Lo stesso termine convergenza appare in verità riduttivo. Forse sarebbe più appropriato parlare di conversione, con tanto di abiura, come nel caso dei referendum su una legge promossa dal Pd ai tempi di Matteo Renzi, che ora la nuova segretaria chiede agli italiani di abrogare, ignara evidentemente di quell’elementare principio della morale kantiana che imporrebbe di agire come se la propria condotta potesse essere elevata a legge universale (se ogni nuovo segretario del Pd promuove un referendum contro le leggi approvate dal precedente, siamo a cavallo). Ed è semplicemente fantastico – per il suo valore pedagogico, intendo – che nella stessa occasione Giuseppe Conte non si degni nemmeno di appoggiare il referendum sulla cittadinanza, che andrà al voto assieme a quello sul Jobs Act, limitandosi a lasciare in materia «libertà di coscienza» (espressione che in tale contesto, ovviamente, non ha alcun senso).

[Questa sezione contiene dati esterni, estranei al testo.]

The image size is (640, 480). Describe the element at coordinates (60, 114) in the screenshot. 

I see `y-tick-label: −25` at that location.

Tutto questo è deprimente e certo non porterà lontano né il Pd né la futura coalizione di centrosinistra, comunque finisca per configurarsi. Ma in un certo senso potremmo dire che la crescente irrilevanza di un simile posizionamento politico è anche la conseguenza della crescente irrilevanza del Pd, come dimostra il fatto che il posto di segretario sia ormai da tempo, di fatto, una specie di secondo lavoro, un impegno part time o un ripiego, da svolgere con la mano sinistra in attesa di occasioni migliori. Zingaretti si è dimesso da segretario dicendo che si vergognava del suo partito nel 2021, per candidarsi in parlamento alle elezioni del 2022, dimettendosi due anni dopo per candidarsi al parlamento europeo. Letta, che aveva lasciato il partito per andare a insegnare in Francia, torna da segretario, richiamato da Zingaretti, combina tutto il casino che ricorderete alle elezioni del 2022, dopodiché, visto il risultato, si dimette da segretario e pure da parlamentare, praticamente appena eletto, e se ne ritorna in Francia a fare l’intellettuale.

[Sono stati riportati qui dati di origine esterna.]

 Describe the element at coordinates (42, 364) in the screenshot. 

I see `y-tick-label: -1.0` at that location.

Non prima, s’intende, di avere portato a degna conclusione l’operazione Schlein assieme a Dario Franceschini (l’unico, bisogna dargliene atto, che perlomeno si dedica a questo lavoro a tempo pieno). L’impressione è insomma che il Pd, almeno finora principale partito dell’opposizione, abbia subito nel corso del tempo una sorta di auto-declassamento, e anche per questo sia ormai del tutto incapace di esercitare non dico un’egemonia, ma neanche la benché minima funzione di direzione politica.